Lipo-MGN characterization

Lipo-MGN was successfully synthesized. A final hydrodynamic size of 150 nm and a negative Zeta potential were noted. In EDS elemental analysis, the total manganese content was found to be 34.48%, and the oxygen content was 65.52%. The encapsulation and loading efficiencies were 25% and 12.10%, respectively, for the 300-kDa filtration sample compared to 30% and 10.96% for the 6–8 kDa sample. We used the 300-kDa dialysis method for purification of Lipo-MGN, as it has 50 nm pores that can effectively filter out unloaded MGN nanoparticles, which have an average size of 20–30 nm. Thus, only loaded lipo-MGNs could be collected for further experiments. This is the reason why 300 kDa had a better loading efficiency than 6–8 kDa and was selected (Fig. 1).
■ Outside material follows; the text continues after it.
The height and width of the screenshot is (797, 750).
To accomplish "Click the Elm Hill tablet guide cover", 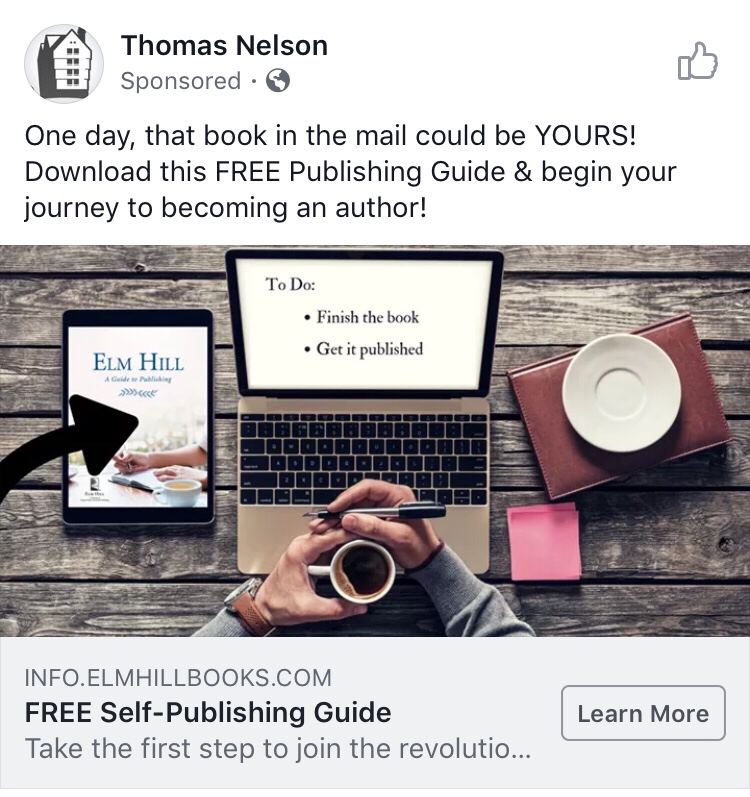I will point(138,417).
Lipo-MGN characterizations. A FE-TEM imaging of the Lipo-MGNs. Manganese oxide nanoparticles are embedded in the hydrophobic region on liposomes. The inset image shows MGN loaded in liposome. B Elemental analysis of Lipo-MGNs by EDX showing the presence of manganese and oxygen. C DLS and Zeta potential analyses of the Lipo-MGNs. D Encapsulation and thermogravimetric analyses of Lipo-MGNs after purification at 300 kDa and 6–8 kDa

Full size image

Lipo-MGN cellular uptake and viability

The viability of Mn₃O₄ and Lipo-MGNs was measured by MTS assay at concentrations up to 100 µg/ml in the NIH3T3 cell line (Fig. 2A).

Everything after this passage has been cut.